**Task requirements**
All entries, exactly as written, should be output again.

**Study material**
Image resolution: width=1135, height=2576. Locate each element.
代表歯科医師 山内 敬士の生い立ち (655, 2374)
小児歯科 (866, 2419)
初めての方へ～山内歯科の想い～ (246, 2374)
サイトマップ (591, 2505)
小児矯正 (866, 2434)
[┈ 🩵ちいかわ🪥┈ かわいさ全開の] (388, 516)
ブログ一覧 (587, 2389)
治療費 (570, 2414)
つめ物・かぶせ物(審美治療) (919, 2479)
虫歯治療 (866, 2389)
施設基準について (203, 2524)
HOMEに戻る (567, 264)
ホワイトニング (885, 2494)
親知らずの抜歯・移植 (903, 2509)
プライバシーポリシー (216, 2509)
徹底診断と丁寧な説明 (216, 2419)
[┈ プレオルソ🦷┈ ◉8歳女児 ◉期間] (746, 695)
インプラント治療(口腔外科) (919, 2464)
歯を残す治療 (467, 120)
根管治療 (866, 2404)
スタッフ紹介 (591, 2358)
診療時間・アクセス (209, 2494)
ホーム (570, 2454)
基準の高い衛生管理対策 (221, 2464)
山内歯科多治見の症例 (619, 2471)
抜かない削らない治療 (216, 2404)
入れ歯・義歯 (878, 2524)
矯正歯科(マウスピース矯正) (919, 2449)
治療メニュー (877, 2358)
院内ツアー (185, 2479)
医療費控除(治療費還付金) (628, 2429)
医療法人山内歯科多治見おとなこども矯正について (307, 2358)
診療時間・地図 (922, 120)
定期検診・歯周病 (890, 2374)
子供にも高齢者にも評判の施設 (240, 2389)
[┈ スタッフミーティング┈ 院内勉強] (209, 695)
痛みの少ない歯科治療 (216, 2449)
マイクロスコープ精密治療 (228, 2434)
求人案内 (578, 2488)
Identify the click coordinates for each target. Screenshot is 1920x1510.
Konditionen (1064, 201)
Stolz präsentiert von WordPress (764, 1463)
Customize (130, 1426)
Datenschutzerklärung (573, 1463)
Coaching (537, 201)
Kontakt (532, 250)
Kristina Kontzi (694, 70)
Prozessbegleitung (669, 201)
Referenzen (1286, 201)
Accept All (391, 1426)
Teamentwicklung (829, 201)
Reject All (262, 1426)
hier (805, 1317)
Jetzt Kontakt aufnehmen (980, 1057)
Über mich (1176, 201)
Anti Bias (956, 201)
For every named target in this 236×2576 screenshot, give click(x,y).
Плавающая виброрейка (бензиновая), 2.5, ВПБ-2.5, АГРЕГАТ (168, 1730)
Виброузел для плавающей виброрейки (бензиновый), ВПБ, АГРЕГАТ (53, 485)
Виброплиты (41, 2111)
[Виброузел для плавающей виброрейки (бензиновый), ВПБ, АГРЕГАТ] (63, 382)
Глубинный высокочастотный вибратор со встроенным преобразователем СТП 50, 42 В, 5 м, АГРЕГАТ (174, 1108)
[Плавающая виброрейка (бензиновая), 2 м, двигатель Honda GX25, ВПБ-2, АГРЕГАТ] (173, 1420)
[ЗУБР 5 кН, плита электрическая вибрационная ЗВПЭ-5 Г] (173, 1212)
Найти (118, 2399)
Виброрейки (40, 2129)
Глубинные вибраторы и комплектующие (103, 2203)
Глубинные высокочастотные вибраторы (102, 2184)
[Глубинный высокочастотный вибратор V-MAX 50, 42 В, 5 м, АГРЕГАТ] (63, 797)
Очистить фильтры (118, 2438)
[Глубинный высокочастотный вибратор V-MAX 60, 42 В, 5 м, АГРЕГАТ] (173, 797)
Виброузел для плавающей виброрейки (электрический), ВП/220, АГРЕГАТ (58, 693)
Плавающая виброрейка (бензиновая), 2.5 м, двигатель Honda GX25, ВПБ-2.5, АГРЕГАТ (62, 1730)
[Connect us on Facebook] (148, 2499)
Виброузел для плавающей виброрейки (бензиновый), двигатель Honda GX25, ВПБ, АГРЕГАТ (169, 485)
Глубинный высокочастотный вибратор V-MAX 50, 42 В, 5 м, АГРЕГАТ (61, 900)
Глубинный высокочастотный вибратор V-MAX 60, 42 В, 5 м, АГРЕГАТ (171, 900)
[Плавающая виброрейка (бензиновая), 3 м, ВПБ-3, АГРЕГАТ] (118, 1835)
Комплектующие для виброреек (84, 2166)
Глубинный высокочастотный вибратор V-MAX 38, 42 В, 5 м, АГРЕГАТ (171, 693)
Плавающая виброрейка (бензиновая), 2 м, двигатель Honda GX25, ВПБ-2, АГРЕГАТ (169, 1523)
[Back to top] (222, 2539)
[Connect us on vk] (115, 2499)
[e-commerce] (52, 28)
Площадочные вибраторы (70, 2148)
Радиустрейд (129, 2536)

**Solution**
Image resolution: width=1135, height=2576. Locate each element.
代表歯科医師 山内 敬士の生い立ち (655, 2374)
小児歯科 (866, 2419)
初めての方へ～山内歯科の想い～ (246, 2374)
サイトマップ (591, 2505)
小児矯正 (866, 2434)
[┈ 🩵ちいかわ🪥┈ かわいさ全開の] (388, 516)
ブログ一覧 (587, 2389)
治療費 (570, 2414)
つめ物・かぶせ物(審美治療) (919, 2479)
虫歯治療 (866, 2389)
施設基準について (203, 2524)
HOMEに戻る (567, 264)
ホワイトニング (885, 2494)
親知らずの抜歯・移植 (903, 2509)
プライバシーポリシー (216, 2509)
徹底診断と丁寧な説明 (216, 2419)
[┈ プレオルソ🦷┈ ◉8歳女児 ◉期間] (746, 695)
インプラント治療(口腔外科) (919, 2464)
歯を残す治療 (467, 120)
根管治療 (866, 2404)
スタッフ紹介 (591, 2358)
診療時間・アクセス (209, 2494)
ホーム (570, 2454)
基準の高い衛生管理対策 (221, 2464)
山内歯科多治見の症例 (619, 2471)
抜かない削らない治療 (216, 2404)
入れ歯・義歯 (878, 2524)
矯正歯科(マウスピース矯正) (919, 2449)
治療メニュー (877, 2358)
院内ツアー (185, 2479)
医療費控除(治療費還付金) (628, 2429)
医療法人山内歯科多治見おとなこども矯正について (307, 2358)
診療時間・地図 (922, 120)
定期検診・歯周病 (890, 2374)
子供にも高齢者にも評判の施設 (240, 2389)
[┈ スタッフミーティング┈ 院内勉強] (209, 695)
痛みの少ない歯科治療 (216, 2449)
マイクロスコープ精密治療 (228, 2434)
求人案内 (578, 2488)
Identify the click coordinates for each target. Screenshot is 1920x1510.
Konditionen (1064, 201)
Stolz präsentiert von WordPress (764, 1463)
Customize (130, 1426)
Datenschutzerklärung (573, 1463)
Coaching (537, 201)
Kontakt (532, 250)
Kristina Kontzi (694, 70)
Prozessbegleitung (669, 201)
Referenzen (1286, 201)
Accept All (391, 1426)
Teamentwicklung (829, 201)
Reject All (262, 1426)
hier (805, 1317)
Jetzt Kontakt aufnehmen (980, 1057)
Über mich (1176, 201)
Anti Bias (956, 201)
For every named target in this 236×2576 screenshot, give click(x,y).
Плавающая виброрейка (бензиновая), 2.5, ВПБ-2.5, АГРЕГАТ (168, 1730)
Виброузел для плавающей виброрейки (бензиновый), ВПБ, АГРЕГАТ (53, 485)
Виброплиты (41, 2111)
[Виброузел для плавающей виброрейки (бензиновый), ВПБ, АГРЕГАТ] (63, 382)
Глубинный высокочастотный вибратор со встроенным преобразователем СТП 50, 42 В, 5 м, АГРЕГАТ (174, 1108)
[Плавающая виброрейка (бензиновая), 2 м, двигатель Honda GX25, ВПБ-2, АГРЕГАТ] (173, 1420)
[ЗУБР 5 кН, плита электрическая вибрационная ЗВПЭ-5 Г] (173, 1212)
Найти (118, 2399)
Виброрейки (40, 2129)
Глубинные вибраторы и комплектующие (103, 2203)
Глубинные высокочастотные вибраторы (102, 2184)
[Глубинный высокочастотный вибратор V-MAX 50, 42 В, 5 м, АГРЕГАТ] (63, 797)
Очистить фильтры (118, 2438)
[Глубинный высокочастотный вибратор V-MAX 60, 42 В, 5 м, АГРЕГАТ] (173, 797)
Виброузел для плавающей виброрейки (электрический), ВП/220, АГРЕГАТ (58, 693)
Плавающая виброрейка (бензиновая), 2.5 м, двигатель Honda GX25, ВПБ-2.5, АГРЕГАТ (62, 1730)
[Connect us on Facebook] (148, 2499)
Виброузел для плавающей виброрейки (бензиновый), двигатель Honda GX25, ВПБ, АГРЕГАТ (169, 485)
Глубинный высокочастотный вибратор V-MAX 50, 42 В, 5 м, АГРЕГАТ (61, 900)
Глубинный высокочастотный вибратор V-MAX 60, 42 В, 5 м, АГРЕГАТ (171, 900)
[Плавающая виброрейка (бензиновая), 3 м, ВПБ-3, АГРЕГАТ] (118, 1835)
Комплектующие для виброреек (84, 2166)
Глубинный высокочастотный вибратор V-MAX 38, 42 В, 5 м, АГРЕГАТ (171, 693)
Плавающая виброрейка (бензиновая), 2 м, двигатель Honda GX25, ВПБ-2, АГРЕГАТ (169, 1523)
[Back to top] (222, 2539)
[Connect us on vk] (115, 2499)
[e-commerce] (52, 28)
Площадочные вибраторы (70, 2148)
Радиустрейд (129, 2536)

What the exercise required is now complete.